/---
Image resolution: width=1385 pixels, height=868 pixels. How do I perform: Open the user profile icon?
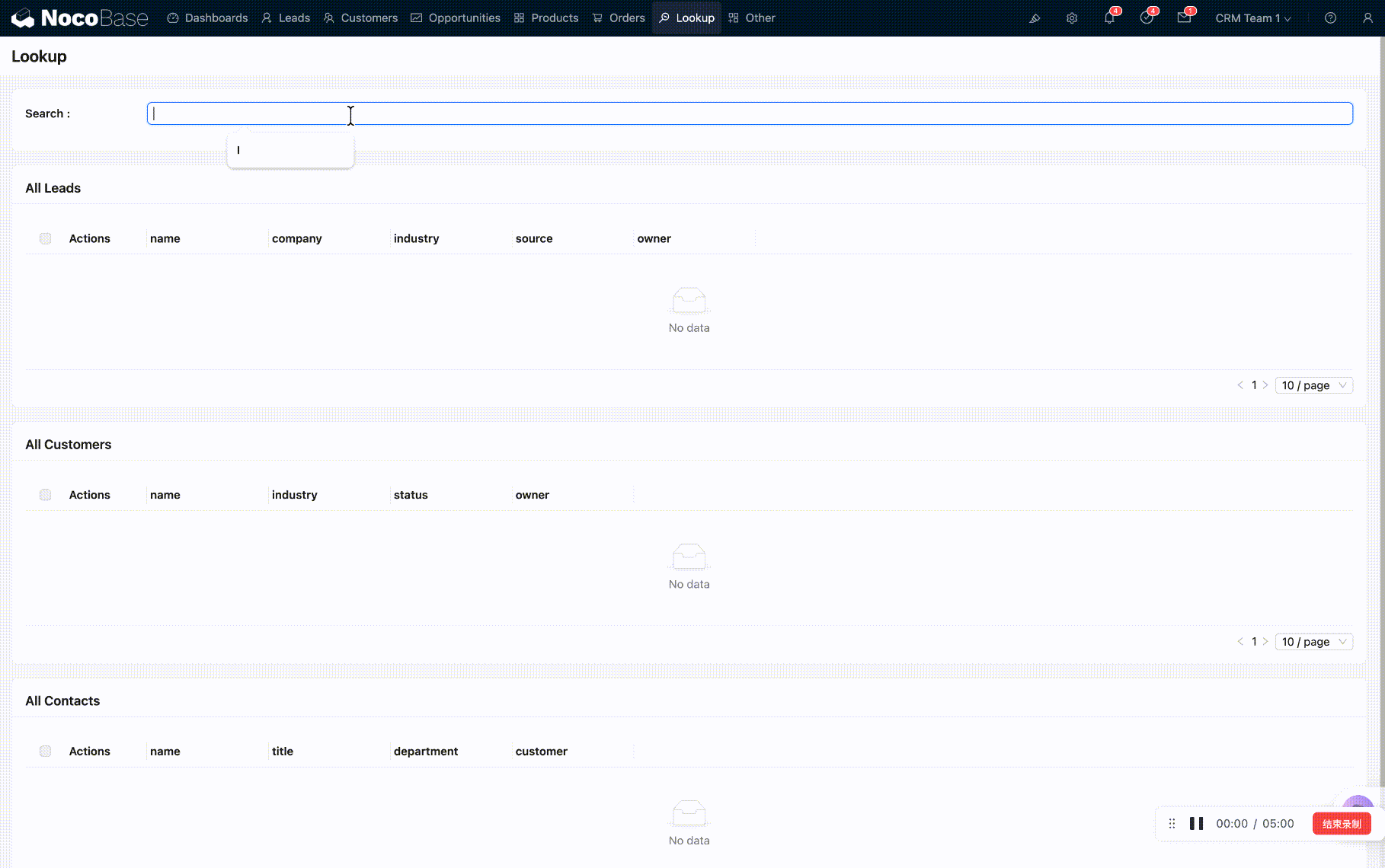tap(1367, 18)
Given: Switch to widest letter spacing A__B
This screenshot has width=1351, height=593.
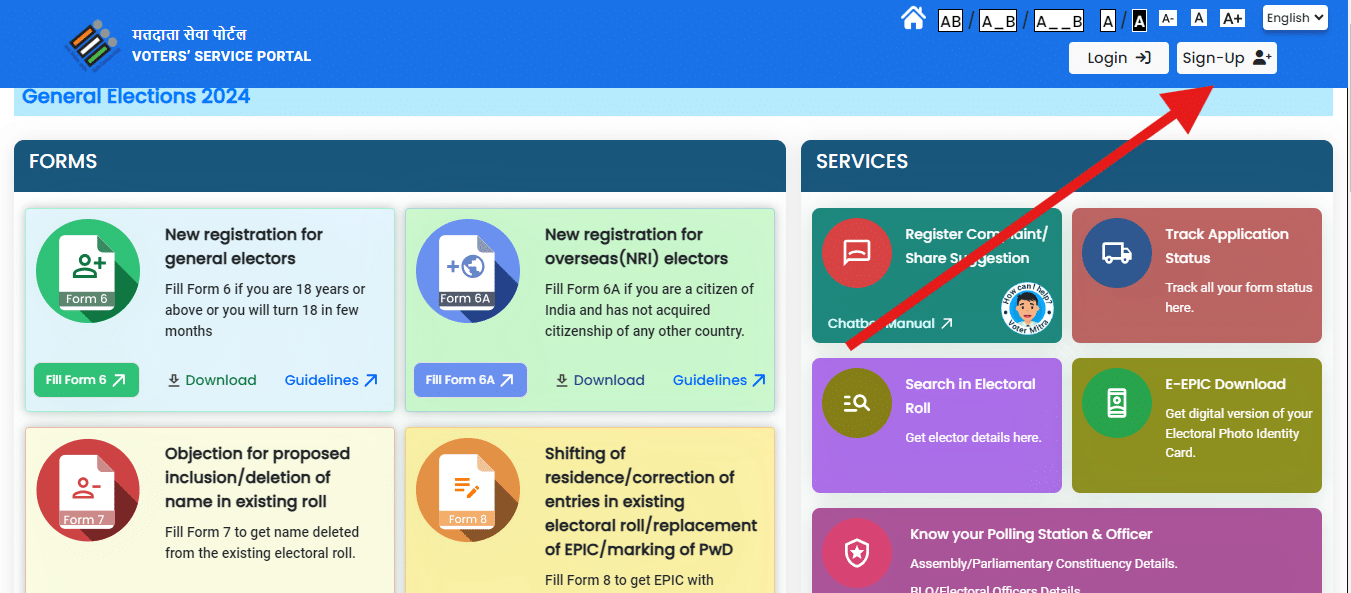Looking at the screenshot, I should pos(1058,19).
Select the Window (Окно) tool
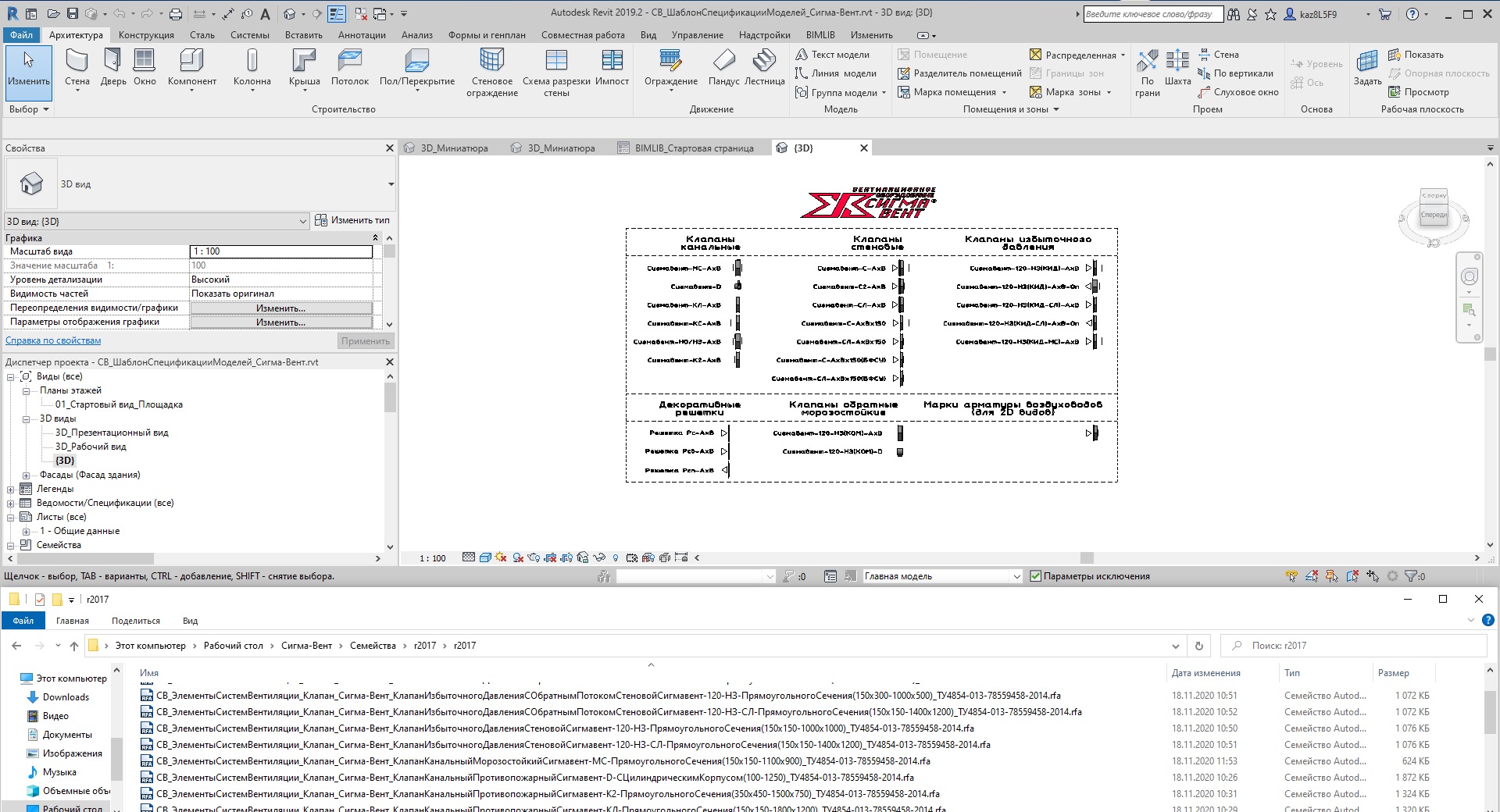Image resolution: width=1500 pixels, height=812 pixels. click(145, 68)

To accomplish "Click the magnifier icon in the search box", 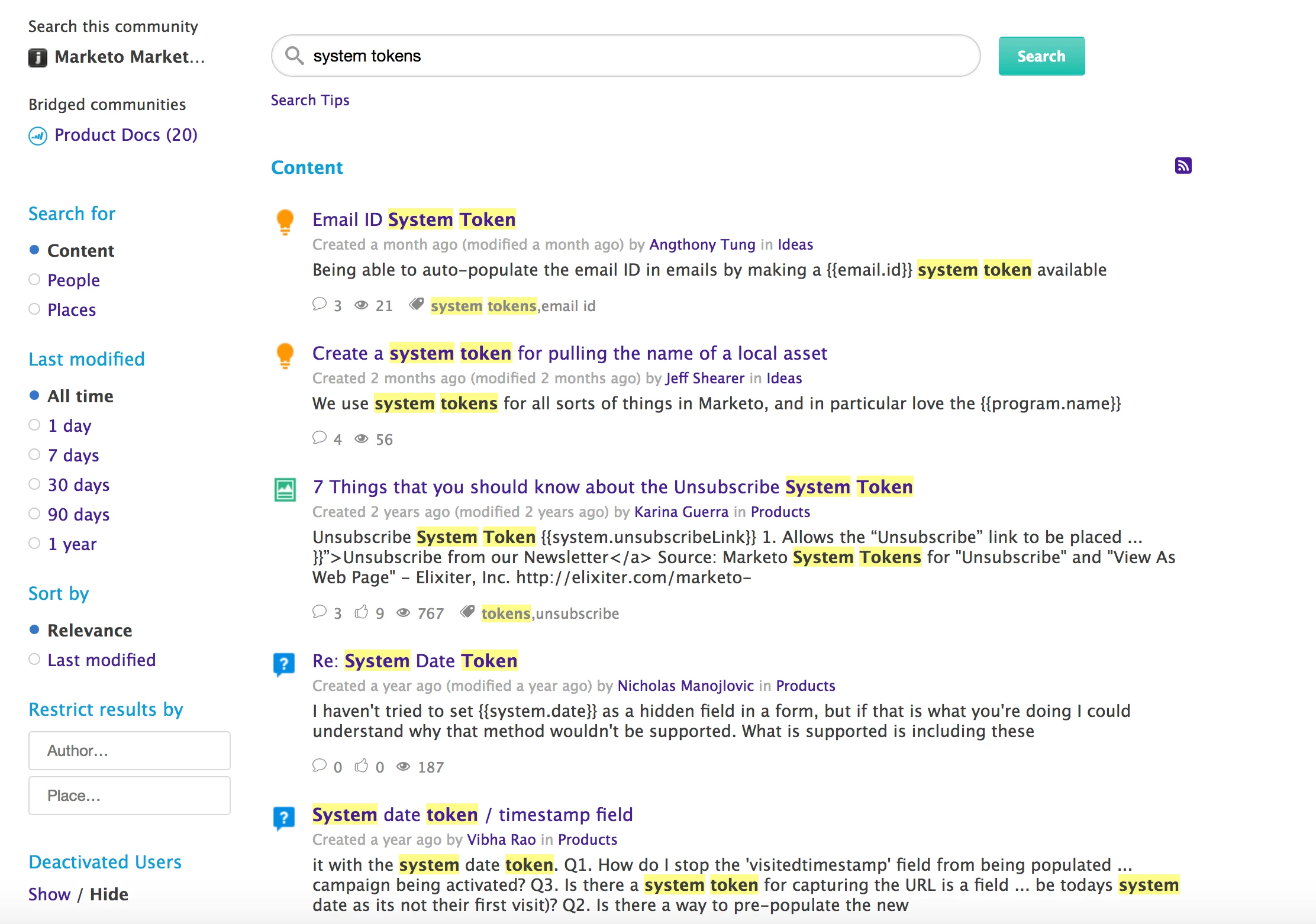I will (294, 56).
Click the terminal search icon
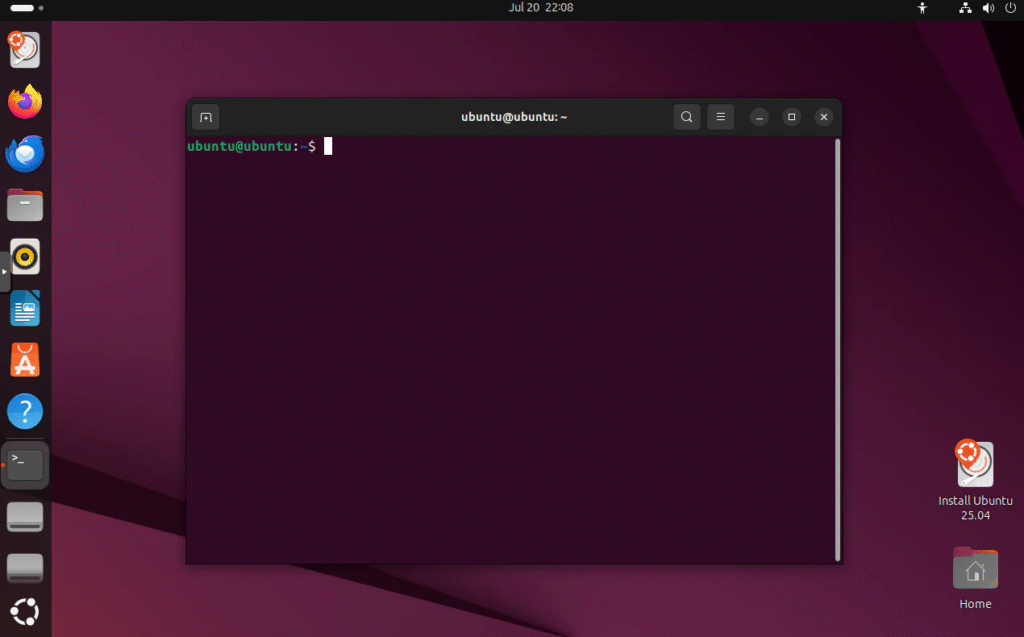This screenshot has height=637, width=1024. coord(686,117)
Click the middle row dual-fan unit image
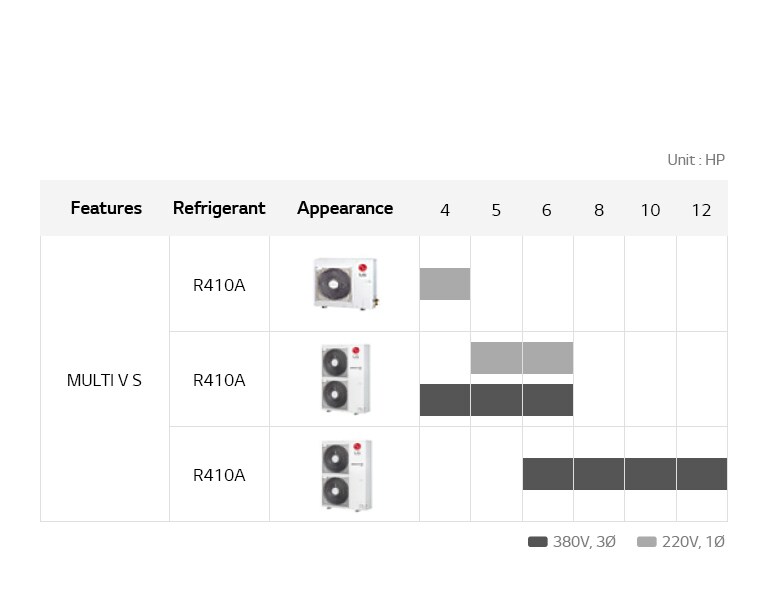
\---
■ Written request:
Rename "icon" to "button" in the entries, starting with the line that contains "Click the terminal search icon" and going on through the end of the entries, and give those lines again with everything else unchanged and the pictures left out.

■ Response below:
Click the terminal search button
This screenshot has height=637, width=1024. coord(686,117)
Click the middle row dual-fan unit image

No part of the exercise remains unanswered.